Она оказалась совсем не такой, какой расписывала её молва. Просто никто никогда не догадался — или не умел — приласкать Пелагею по-настоящему, как ей мечталось, пусть и не вполне осознанно. А Гурьев — сумел. И Пелагея со всей благодарностью, на которую только была способна её яркая, сильная и отважная душа, раскрылась ему навстречу. Он даже немного испугался того всплеска чувств и чувственности, которые разбудил в этой красивой, ещё совсем молодой — особенно по столичным меркам — женщине. Пелагея была старше его на восемь лет — это по станичным понятиям «баба», а на самом деле… И Пелагея, шалея от его нежности, носила, лелеяла свою нежность к нему, светясь ею так, что глазам было на неё неловко смотреть. Конечно, Гурьеву нравилось её обожание. Нравилось ощущать себя главным, мужчиной. Гурьеву нравилось, как цветут её лицо и глаза, как даже походка её изменилась. И люди отметили эту перемену. Бабы завидовали — отчаянно, но как-то не зло. Не поворачивалось почему-то на них злобиться. Пелагею и в самом деле будто подменили — едва ли не враз: куда только что подевалось от прежней. «Яшенька… Соколик мой ненаглядный…»

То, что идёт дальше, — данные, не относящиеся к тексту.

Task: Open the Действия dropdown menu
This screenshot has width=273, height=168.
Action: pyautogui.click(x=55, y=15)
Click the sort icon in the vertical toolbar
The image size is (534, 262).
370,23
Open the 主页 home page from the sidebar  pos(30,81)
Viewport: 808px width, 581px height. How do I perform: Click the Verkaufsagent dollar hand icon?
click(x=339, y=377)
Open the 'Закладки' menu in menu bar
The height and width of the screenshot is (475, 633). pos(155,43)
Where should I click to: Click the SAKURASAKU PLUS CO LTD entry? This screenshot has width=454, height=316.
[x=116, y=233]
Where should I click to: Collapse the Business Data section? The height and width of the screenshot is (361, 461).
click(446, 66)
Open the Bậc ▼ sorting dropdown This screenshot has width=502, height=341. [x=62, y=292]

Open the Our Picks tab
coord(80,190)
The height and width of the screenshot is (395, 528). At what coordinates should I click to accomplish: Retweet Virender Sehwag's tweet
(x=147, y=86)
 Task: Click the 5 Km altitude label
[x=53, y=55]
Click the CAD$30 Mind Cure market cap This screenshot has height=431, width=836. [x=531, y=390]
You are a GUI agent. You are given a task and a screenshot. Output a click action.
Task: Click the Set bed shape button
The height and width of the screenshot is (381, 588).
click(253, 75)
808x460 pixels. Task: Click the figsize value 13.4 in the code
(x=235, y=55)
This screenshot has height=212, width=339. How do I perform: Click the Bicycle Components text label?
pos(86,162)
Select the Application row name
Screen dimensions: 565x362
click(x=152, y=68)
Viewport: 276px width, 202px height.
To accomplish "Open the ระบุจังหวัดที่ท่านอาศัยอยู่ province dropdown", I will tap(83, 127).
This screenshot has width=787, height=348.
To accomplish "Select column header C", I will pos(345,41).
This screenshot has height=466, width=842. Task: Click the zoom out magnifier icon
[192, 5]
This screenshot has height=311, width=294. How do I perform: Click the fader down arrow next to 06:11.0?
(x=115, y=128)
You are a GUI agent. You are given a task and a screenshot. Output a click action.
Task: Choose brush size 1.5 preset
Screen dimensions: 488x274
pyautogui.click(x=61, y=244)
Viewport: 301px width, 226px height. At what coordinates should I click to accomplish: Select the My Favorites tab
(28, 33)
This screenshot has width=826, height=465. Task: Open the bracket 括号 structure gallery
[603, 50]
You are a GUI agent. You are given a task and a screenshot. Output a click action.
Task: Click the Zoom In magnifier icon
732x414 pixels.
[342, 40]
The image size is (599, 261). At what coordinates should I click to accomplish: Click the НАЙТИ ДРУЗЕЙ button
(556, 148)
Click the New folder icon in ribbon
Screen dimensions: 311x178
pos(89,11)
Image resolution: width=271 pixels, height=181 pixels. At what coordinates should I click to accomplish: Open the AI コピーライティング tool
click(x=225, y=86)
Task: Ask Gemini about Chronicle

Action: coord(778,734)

Он действительно с удовольствием слушал Пелагею. А она, не отдавая себе отчёта в этом, растворялась в Гурьеве — первом в её жизни мужчине, который жадно и внимательно её слушал. Он отмечал её местами диковатые понятия об окружающем мире, но не считал себя вправе встревать с исправлениями, — даже в этой её дикости была удивительная, завораживающая его гармония. Пелагея была так восхитительно, пугающе хороша, — всегда, во всём и везде, чтобы ни делала: наводила ли глянец в доме, вышивала ли, когда выдавалась свободная минутка, раскрывала ли свои смешные знахарские секреты. Нет, он не смеялся. Он слушал. Сравнивал с тем, что успел узнать от Мишимы, удивлялся некоторым буквально поразительным совпадениям. Учился, с непонятным для Пелагеи вниманием, старался не упустить ни одного слова из её пояснений — не ожидала она такого от городского и учёного, каким казался ей некоторое время Гурьев, — вникая в детали и мелочи её умений и знаний. Она сама стала многое лучше понимать, рассказывая. Он ей объяснял, почему это происходит именно так, вырастая в её глазах ещё больше, становясь для неё ещё важнее. Иногда и сердилась на него Пелагея, не на шутку увлекаясь своей ролью учительницы:

— Да что не так-то?!

— А в прошлый раз ты это иначе рассказывала, Полюшка.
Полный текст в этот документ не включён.